Unstable vulnerability ordering on security reports
Summary
Our test projects within security-products/tests occasionally need their fixtures (qa/expect/gl-sast-report.json) updated to reflect changes in the reports, usually due to new advisories in external DBs. There are however some false-negatives when report diffing fails due to ordering issues. While the sast
analyzer should consistently be sorting reports there is an issue to be investigated.

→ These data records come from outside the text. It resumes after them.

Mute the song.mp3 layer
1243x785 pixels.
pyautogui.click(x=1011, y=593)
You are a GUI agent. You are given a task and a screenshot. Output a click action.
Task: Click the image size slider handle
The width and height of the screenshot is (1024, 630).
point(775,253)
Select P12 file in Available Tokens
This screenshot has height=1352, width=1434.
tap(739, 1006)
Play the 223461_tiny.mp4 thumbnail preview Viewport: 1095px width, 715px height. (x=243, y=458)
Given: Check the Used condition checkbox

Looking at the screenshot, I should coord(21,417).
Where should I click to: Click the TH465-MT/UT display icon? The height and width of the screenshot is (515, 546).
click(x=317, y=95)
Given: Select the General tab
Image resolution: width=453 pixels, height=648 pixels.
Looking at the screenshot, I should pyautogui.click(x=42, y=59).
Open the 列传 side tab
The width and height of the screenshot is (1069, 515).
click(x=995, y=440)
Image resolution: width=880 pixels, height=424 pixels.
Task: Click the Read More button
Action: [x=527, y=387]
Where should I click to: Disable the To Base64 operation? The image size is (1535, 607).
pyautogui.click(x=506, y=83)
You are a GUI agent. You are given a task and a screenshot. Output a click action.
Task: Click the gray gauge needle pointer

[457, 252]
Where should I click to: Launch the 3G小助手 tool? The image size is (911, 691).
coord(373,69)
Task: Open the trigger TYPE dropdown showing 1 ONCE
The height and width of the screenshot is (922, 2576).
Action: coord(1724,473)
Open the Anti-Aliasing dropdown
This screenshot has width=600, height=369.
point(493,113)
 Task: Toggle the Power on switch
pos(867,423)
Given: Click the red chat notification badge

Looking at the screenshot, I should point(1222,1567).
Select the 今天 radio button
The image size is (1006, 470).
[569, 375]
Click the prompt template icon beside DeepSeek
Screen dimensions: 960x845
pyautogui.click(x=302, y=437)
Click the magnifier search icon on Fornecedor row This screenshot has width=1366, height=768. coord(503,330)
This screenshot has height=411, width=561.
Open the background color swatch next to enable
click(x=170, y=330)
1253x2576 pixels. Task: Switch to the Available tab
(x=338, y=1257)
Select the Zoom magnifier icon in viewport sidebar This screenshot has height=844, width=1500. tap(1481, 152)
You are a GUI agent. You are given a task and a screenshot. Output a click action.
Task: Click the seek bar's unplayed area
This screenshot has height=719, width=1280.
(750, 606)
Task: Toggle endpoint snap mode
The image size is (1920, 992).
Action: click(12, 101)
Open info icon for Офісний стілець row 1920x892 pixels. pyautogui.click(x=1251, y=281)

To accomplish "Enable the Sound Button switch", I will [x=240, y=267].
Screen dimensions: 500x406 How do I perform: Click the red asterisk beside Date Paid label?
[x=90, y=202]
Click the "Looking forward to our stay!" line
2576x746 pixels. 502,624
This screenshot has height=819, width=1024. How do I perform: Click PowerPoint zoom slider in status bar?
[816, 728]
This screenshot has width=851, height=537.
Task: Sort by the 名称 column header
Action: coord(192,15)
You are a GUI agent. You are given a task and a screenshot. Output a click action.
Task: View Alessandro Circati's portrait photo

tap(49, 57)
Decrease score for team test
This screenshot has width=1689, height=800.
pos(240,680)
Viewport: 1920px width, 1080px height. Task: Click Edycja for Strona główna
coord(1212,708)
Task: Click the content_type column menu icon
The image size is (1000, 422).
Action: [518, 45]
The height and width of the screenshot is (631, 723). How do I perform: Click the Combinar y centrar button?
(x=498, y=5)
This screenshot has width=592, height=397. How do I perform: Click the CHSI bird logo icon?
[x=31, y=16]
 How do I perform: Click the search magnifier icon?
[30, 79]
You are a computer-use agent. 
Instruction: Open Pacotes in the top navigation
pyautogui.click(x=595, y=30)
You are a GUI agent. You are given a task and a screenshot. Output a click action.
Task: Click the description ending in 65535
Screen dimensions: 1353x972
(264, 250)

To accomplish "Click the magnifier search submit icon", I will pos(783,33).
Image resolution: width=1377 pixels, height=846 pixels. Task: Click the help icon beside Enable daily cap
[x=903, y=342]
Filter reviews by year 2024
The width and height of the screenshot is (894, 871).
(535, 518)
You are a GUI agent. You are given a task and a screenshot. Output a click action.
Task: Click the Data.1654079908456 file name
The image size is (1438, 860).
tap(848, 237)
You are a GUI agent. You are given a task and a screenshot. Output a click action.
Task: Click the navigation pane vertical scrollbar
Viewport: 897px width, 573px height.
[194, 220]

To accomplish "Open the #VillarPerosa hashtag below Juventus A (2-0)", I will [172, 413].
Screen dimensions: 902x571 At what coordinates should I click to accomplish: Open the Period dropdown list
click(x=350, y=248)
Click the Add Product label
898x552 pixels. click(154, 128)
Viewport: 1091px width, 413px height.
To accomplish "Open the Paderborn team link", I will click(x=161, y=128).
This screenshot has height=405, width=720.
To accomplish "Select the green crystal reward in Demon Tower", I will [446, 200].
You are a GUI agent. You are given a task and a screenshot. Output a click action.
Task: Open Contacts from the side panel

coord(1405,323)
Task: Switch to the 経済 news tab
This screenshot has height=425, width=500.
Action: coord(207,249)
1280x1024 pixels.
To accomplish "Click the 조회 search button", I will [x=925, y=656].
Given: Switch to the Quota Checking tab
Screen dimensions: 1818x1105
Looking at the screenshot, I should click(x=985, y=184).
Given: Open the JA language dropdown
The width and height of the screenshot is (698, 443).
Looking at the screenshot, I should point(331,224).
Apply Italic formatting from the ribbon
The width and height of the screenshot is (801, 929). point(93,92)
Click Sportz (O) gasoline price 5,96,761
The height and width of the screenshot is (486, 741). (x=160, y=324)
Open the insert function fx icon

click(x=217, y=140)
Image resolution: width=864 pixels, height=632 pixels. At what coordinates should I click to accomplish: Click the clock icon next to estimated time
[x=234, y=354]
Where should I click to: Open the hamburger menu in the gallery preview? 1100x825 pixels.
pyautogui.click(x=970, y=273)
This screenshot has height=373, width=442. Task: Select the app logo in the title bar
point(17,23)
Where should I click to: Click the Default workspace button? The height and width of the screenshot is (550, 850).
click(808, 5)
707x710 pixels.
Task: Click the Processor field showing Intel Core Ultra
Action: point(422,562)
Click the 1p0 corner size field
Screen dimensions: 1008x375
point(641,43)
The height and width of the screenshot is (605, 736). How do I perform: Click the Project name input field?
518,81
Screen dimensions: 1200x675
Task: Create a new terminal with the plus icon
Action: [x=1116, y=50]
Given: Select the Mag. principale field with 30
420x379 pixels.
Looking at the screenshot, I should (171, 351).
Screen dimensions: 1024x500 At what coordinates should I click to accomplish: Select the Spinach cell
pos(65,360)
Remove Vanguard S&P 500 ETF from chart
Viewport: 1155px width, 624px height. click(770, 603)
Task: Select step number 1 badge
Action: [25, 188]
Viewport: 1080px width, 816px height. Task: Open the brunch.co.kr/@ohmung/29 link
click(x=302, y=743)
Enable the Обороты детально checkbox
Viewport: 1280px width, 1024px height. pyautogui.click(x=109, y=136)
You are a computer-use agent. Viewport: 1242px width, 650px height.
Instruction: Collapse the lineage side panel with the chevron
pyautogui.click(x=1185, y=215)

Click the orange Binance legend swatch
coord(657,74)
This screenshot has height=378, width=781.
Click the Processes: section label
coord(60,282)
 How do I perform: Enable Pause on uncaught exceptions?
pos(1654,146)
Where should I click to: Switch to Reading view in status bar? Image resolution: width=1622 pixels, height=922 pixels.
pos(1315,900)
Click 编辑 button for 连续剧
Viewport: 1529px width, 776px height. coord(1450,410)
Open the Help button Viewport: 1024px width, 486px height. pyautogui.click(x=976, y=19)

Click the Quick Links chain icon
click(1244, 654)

Previous occurrences of report changes:
- gitlab-org/security-products/tests/sast@1994c45b
- https://gitlab.com/gitlab-org/security-products/tests/sast/issues/3
Previous discussion on ordering:
Example Project
Broken pipeline due to report changes: https://gitlab.com/gitlab-org/security-products/tests/js-yarn/pipelines/43743205
What is the current bug behavior?
Test projects occasionally generate reports with a different vulnerability order than fixtures, but no changes in set of identified vulnerabilities.
What is the expected correct behavior?
- Reports should have a consistent order of vulnerabilities.
- Test projects should only fail on differences between vulnerabilities within reports, not differences in report order.
Possible fixes
Review common lib sorting/deduping logic to ensure order is consistent across reports.
If it's not possible to guarantee a consistent order, our pipeline diffing should sort reports itself, but this is not ideal.